── Data to use

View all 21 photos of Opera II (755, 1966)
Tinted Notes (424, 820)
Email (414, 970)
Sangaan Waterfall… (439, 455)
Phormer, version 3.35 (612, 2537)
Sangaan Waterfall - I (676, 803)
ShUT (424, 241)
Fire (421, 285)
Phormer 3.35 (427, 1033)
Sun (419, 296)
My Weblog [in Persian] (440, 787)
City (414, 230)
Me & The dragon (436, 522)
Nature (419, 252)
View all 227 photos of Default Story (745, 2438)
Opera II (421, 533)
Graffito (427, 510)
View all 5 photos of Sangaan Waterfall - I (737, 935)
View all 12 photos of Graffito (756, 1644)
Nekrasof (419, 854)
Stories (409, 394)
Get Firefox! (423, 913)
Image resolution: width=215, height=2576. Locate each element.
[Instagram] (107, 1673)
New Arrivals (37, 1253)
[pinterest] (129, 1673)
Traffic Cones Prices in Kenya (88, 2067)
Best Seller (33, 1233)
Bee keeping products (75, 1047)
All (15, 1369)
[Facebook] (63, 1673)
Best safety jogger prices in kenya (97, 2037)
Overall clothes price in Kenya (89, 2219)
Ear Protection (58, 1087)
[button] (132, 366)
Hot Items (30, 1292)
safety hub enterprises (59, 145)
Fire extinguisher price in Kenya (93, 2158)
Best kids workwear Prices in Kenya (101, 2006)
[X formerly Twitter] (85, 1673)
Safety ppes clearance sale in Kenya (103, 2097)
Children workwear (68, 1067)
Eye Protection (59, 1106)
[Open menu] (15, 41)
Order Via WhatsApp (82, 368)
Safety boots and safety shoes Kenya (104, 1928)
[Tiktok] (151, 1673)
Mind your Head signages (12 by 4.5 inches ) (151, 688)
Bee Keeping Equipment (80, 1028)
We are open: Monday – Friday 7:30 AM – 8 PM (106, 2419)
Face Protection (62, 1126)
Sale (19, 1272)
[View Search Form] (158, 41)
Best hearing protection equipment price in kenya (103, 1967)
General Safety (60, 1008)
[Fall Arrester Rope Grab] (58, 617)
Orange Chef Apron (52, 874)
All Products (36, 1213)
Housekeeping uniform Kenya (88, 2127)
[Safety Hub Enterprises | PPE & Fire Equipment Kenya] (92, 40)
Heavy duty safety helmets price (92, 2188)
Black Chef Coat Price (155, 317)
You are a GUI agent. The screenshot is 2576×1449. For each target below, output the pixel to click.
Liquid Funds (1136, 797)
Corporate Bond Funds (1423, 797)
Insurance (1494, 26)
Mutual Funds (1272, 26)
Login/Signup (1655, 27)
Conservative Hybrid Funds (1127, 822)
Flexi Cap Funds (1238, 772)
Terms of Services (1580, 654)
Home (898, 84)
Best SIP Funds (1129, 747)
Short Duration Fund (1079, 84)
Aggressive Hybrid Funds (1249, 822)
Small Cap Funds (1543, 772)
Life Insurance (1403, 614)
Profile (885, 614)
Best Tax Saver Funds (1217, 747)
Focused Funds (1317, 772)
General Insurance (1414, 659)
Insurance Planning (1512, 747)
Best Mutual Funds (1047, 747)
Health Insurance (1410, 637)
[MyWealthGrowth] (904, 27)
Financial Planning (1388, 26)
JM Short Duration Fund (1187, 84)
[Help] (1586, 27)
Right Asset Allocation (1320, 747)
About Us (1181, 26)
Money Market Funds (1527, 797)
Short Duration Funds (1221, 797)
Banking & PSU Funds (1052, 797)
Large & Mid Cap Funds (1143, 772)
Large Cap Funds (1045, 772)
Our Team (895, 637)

────

### Assignment
Return only the number of lines in the listing that contain the word "Hybrid".

### Output below
2